Constraints indicate that there can be up to $10^5$ stones and each stone value can be up to $10^4$. This rules out any brute-force approach that attempts to simulate every sequence of moves, because the number of sequences grows factorially with the number of stones. Edge cases include a single stone, all stones with the same modulo 3 value, or configurations where only specific sequences can lead to a win.

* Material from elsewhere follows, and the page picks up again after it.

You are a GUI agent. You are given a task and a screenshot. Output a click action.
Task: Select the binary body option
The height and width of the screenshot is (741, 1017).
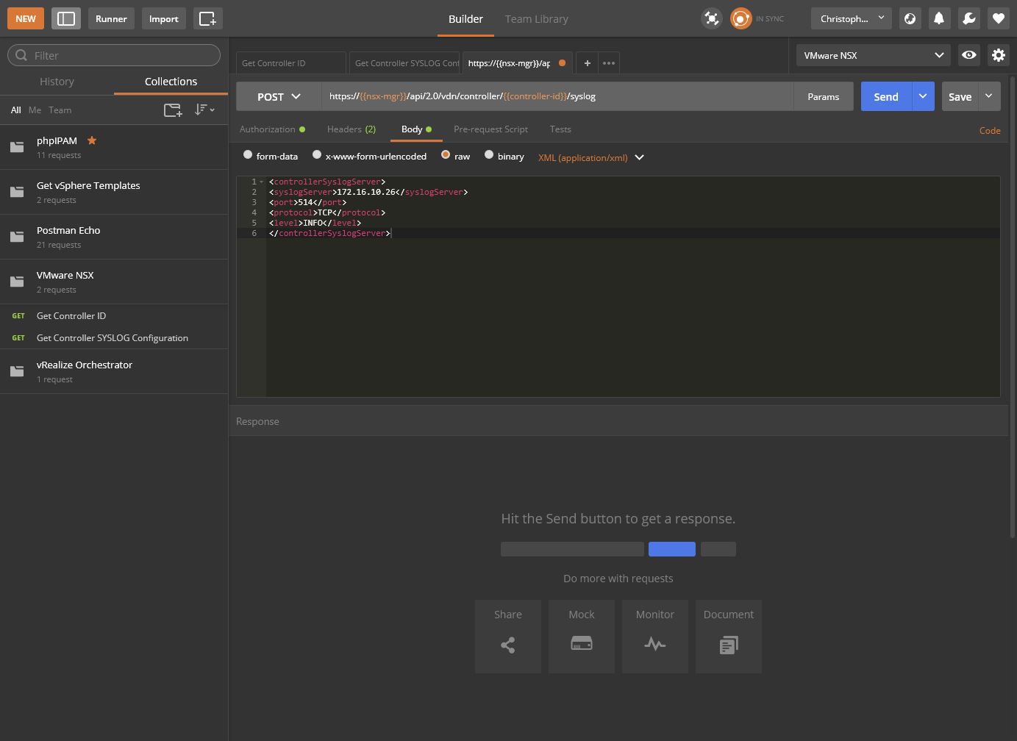coord(489,155)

The key insight is that the game outcome depends not on the absolute values of the stones but on their remainders modulo 3. This transforms the problem from a complicated sequence of moves to a counting problem based on the categories of stones: those equivalent to 0, 1, or 2 modulo 3.

Approaches

The naive approach is to simulate every possible sequence of moves. On each turn, you recursively remove a stone, update the sum, and check if it is divisible by 3. This approach is correct because it exhaustively considers all possibilities. However, it has factorial time complexity $O(n!)$ and is infeasible for $n$ up to $10^5$.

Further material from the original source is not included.